NOTE 12 — COMPENSATION PROGRAMS

The compensation committee of Capstead’s board of directors (the “Committee”) is responsible for establishing, implementing, and monitoring the Company’s compensation programs and practices.  Incentive compensation programs adopted by the Committee for key executives are largely nondiscretionary, formulaic and target-based, utilizing multiple pre-established performance goals (referred to as “metrics”) and defined threshold, target and maximum award amounts determined by reference to established percentages of base salaries.  Prior to granting awards, the Committee reviews the Company’s programs, implementing any desired changes in performance metrics and the composition of mortgage REIT industry peer groups used for relative performance metric measurement purposes, as well as establishing each executive’s targeted award opportunity.  Equity-based awards and other long-term incentive awards are made pursuant to the Company’s Amended and Restated 2014 Flexible Incentive Plan that was approved by stockholders in May 2014.  At December 31, 2016, this plan had 3,688,541 shares of common stock remaining available for future issuances.

Short-Term Incentive Compensation Programs

Under the provisions of Capstead’s annual incentive compensation program, each participating executive has an overall target award opportunity equal to 125% of base salary.  Awards are earned based on (a) relative and absolute economic return (change in book value per share of common stock plus common stock dividends divided by beginning book value per share), (b) relative operating cost efficiency (operating expenses divided by Unsecured borrowings and Stockholders’ equity), and (c) attainment of individual goals and objectives.  Each performance metric is assigned a weighting and performance relative to each metric is calculated separately.  No awards can be earned for performance below defined threshold return levels and awards are capped for performance above defined maximum return levels.  Recognized in Compensation-related expense during 2016 and included in Accounts payable and accrued expenses at December 31, 2016 are annual incentive compensation accruals for participating executives (other than the Company’s former CEO), together with discretionary accruals for all other employees, totaling $2.1 million.  An additional $655,000 was recognized in Compensation-related expense in March of 2016 related to finalizing 2015 program results.  Amounts totaling  $3.4 million and $1.2 million were recognized in Compensation-related expense related to annual incentive compensation for all employees during 2015 and 2014, respectively.  

The Committee administers an additional performance-based short-term incentive compensation program for key executives that provides for quarterly cash payments equal to per share dividends declared on Capstead’s common stock multiplied by a notional amount of non-vesting shares of common stock (“Dividend Equivalent Rights” or “DERs”).  DERs only represent the right to receive the same cash distributions that the Company’s common stockholders are entitled to receive during the term of the grants, subject to certain conditions, including continuous service.  Included in Accounts payable and accrued expenses are fourth quarter 2016 DERs distribution amounts totaling $100,000 that were paid in January 2017 and recognized in Compensation-related expense are $520,000, $746,000 and $889,000 related to the DERs program during 2016, 2015 and 2014, respectively (excludes DER payments earned by the former CEO subsequent to his resignation pursuant to a consulting arrangement).

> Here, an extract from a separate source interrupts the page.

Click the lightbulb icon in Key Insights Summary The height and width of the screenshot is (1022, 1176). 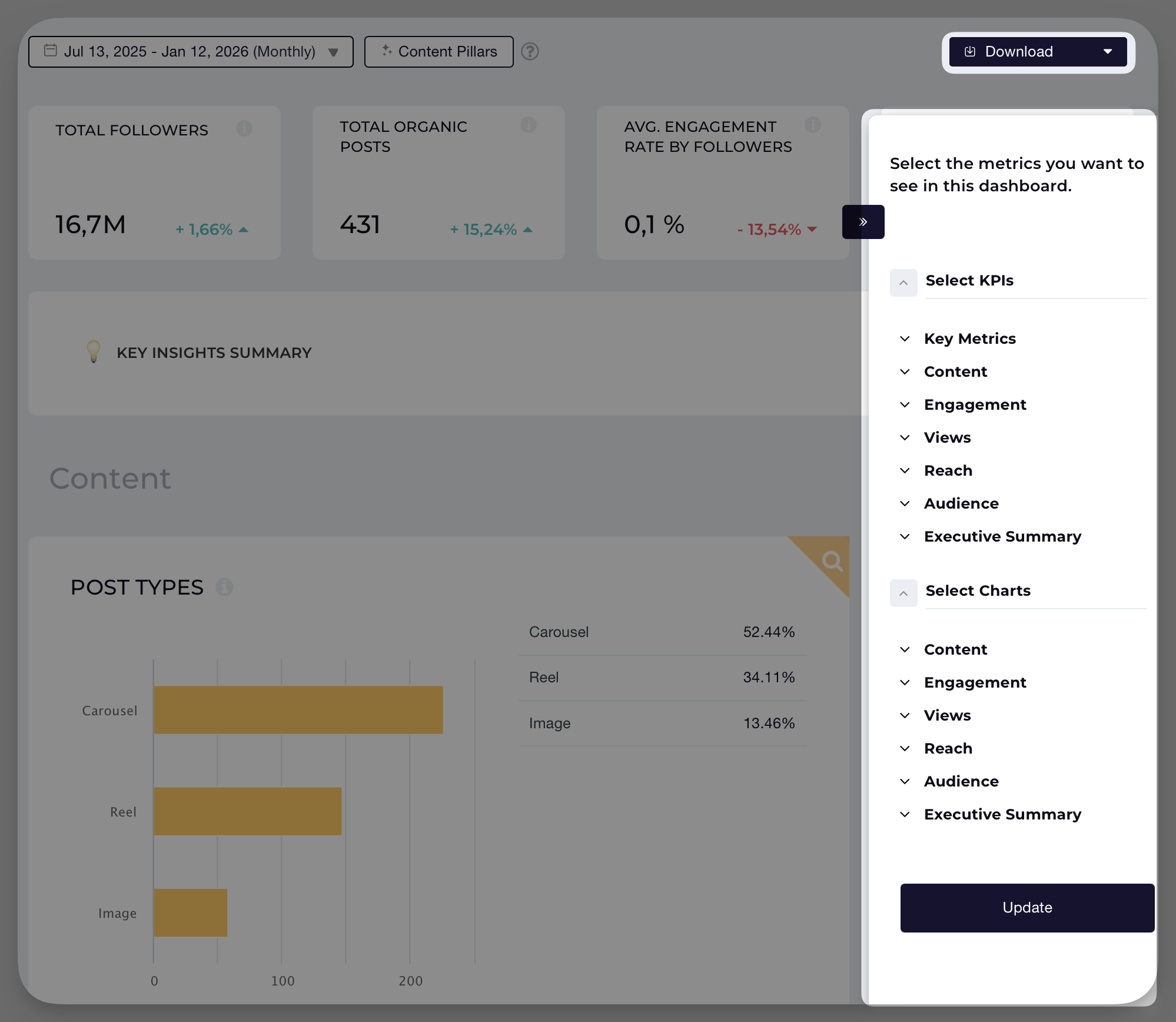click(x=93, y=352)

In January 2017 the Committee adjusted the annual incentive compensation program for 2017 lowering the absolute return threshold and target performance levels to reflect current market conditions.  In addition, the Committee re-authorized the DERs program with the same terms and conditions, with adjustments made to the amount of individual grants in recognition of current executive responsibilities.

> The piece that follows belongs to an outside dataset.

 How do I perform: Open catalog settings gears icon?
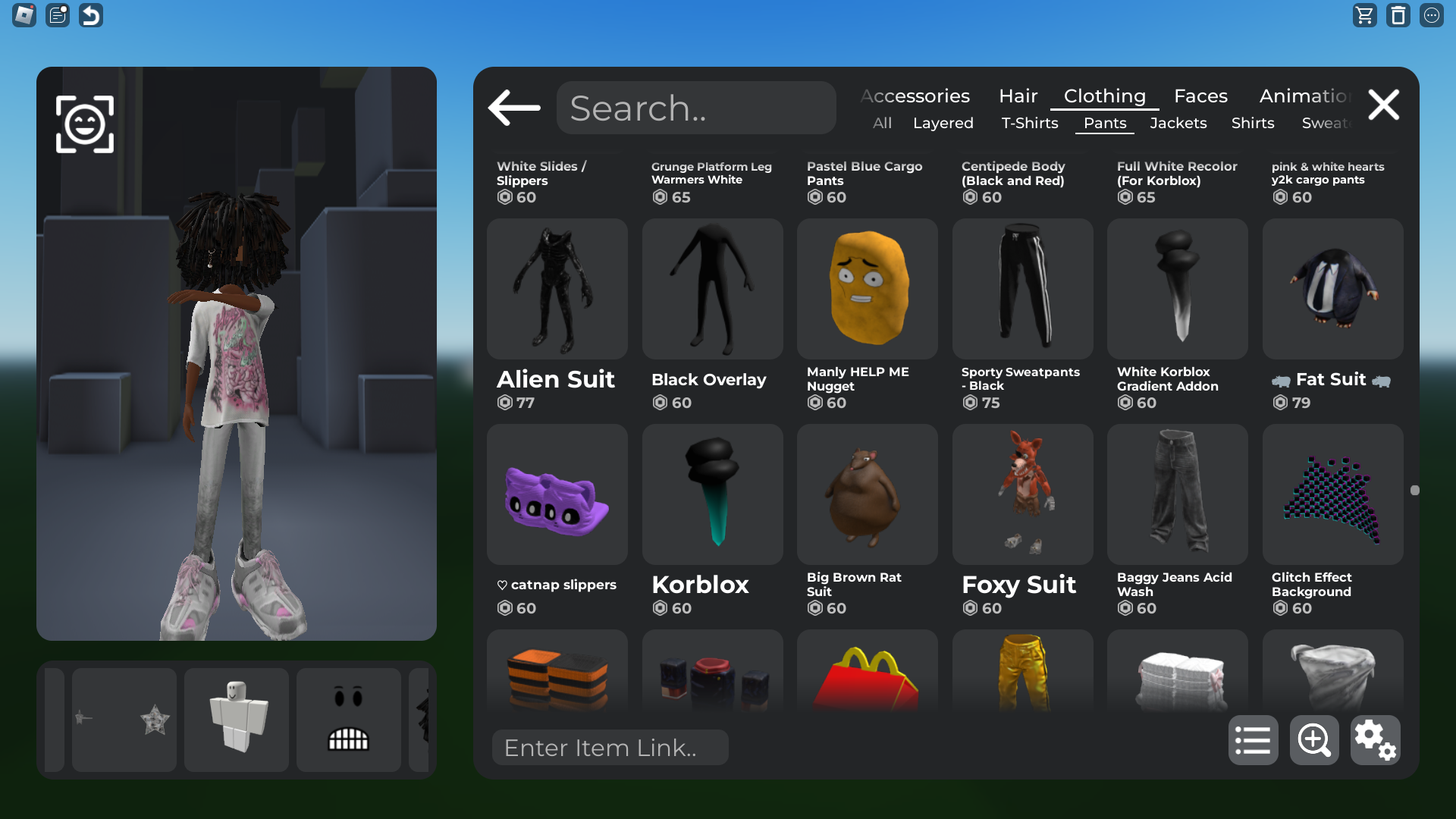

Long-term Equity-based Awards – Performance-based RSUs

Capstead’s performance-based long-term incentive compensation program for key executives provides for the grant of performance-based RSUs that are convertible into shares of common stock following three-year performance periods, contingent upon whether, and to what extent, defined performance levels established for certain relative and absolute return performance metrics are met or exceeded.  The relative return metrics measure the Company’s performance on the basis of relative economic return and relative total stockholder return (change in stock price plus reinvested dividends).  The absolute economic return metric measures performance against defined performance levels.  For conversion purposes, each performance metric is assigned a weighting and the Company’s performance relative to each metric is calculated separately.  The actual number of shares of common stock the units can convert into for each of the metrics, if any, can range from one-half of a share per unit if that metric’s threshold level of performance is met, to two shares per unit if the related maximum level of performance is met or exceeded, adjusted for the weighting assigned to the metric.  If a metric’s threshold performance level is not met, no shares are issuable under that metric.  Dividends accrue from the date of grant and will be paid in cash to the extent the units convert into shares of common stock following completion of related performance periods.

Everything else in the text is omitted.